10 de agosto de 2026
Entrenar puntos débiles: corrige músculos rezagados rápido
Casi todos los físicos por debajo de los niveles superiores están limitados por dos o tres partes del cuerpo, no por el tamaño global. Las personas que dan el salto son las que averiguan cuáles son esas partes, y luego pasan un año siendo deliberadamente desequilibradas al respecto. Las que no lo hacen pasan ese año añadiendo series a lo que ya disfrutan entrenando.
Lo frustrante es que los músculos que disfrutas entrenar suelen ser aquellos en los que ya eres bueno, porque ser bueno en algo es lo que lo hace agradable.
Identifica el punto débil desde fuera de tu propia cabeza
La autoevaluación falla de una forma específica y predecible: te evalúas de frente, en un espejo, con luz favorecedora, con tu mejor ángulo girado hacia el cristal.
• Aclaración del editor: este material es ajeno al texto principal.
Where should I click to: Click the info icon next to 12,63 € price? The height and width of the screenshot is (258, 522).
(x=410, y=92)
Ese proceso no puede ver la espalda, que es donde realmente está la zona rezagada más común.
Tres métodos mejores:
- Fotografía los tres ángulos con luz plana. Frente, perfil, espalda, relajado, cuerpo entero en el encuadre. La guía de fotos cubre la configuración. Una foto de espalda tomada con honestidad es un shock para la mayoría de la gente que entrena.
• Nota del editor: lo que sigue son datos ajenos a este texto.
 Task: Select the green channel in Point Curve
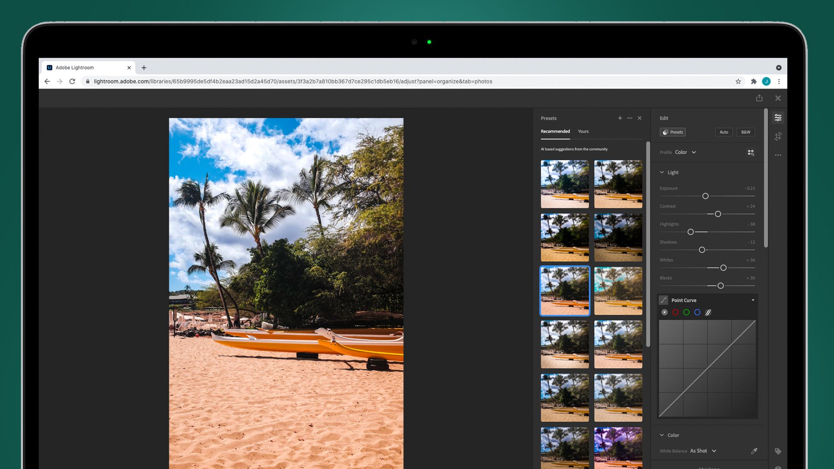click(686, 312)
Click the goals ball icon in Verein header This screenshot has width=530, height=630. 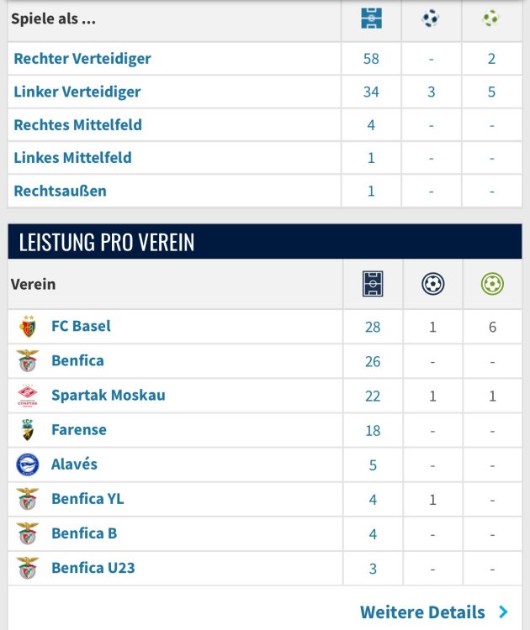click(x=432, y=285)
- Consigue una valoración externa con números por músculo. Un informe de Rate My Body puntúa cada uno de los seis grupos principales del 1 al 10 y nombra el más fuerte y el más débil. La diferencia entre un 7 y un 4 en esa lista es tu plan de entrenamiento para los próximos seis meses, y es la parte del informe que vale más que el score destacado. Qué significan los números se explica en el desglose del score.
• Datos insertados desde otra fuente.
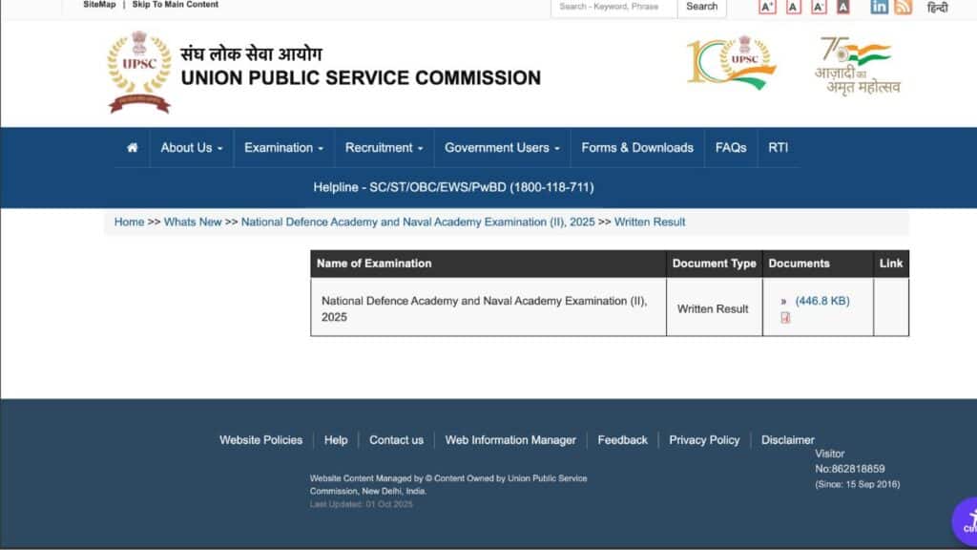Click the UPSC emblem logo

click(x=139, y=73)
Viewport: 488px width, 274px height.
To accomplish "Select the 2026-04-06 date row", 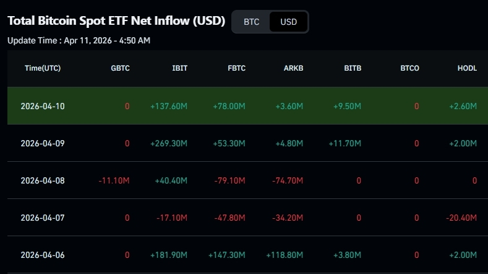I will 43,255.
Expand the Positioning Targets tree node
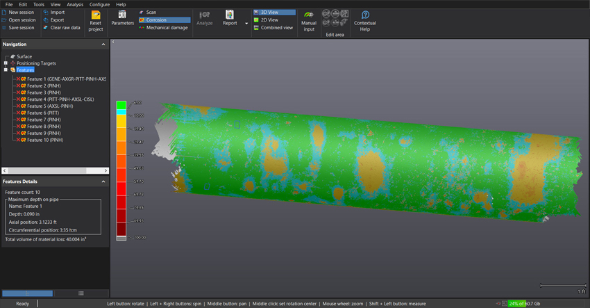 tap(6, 63)
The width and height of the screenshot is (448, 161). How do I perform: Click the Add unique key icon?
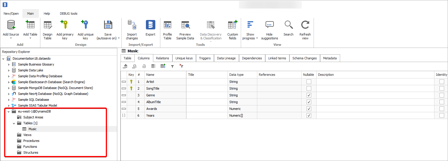coord(85,25)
- Revisa la proporción, no solo el tamaño. Un grupo puede puntuar bien de forma aislada y aun así ser la restricción, si se sitúa en el punto más ancho o más estrecho de la silueta. Los deltoides laterales son el caso clásico, tratado en el artículo sobre la proporción áurea.
Una corrección antes de empezar: si tus notas por músculo son bajas en general en vez de irregulares, no tienes un punto débil, tienes un problema de definición o de antigüedad de entrenamiento. Diez series más de deltoides posteriores no van a arreglar un físico que está al 24 % de grasa corporal. En ese caso la palanca está en otro sitio, y la guía de grasa corporal es la lectura más útil.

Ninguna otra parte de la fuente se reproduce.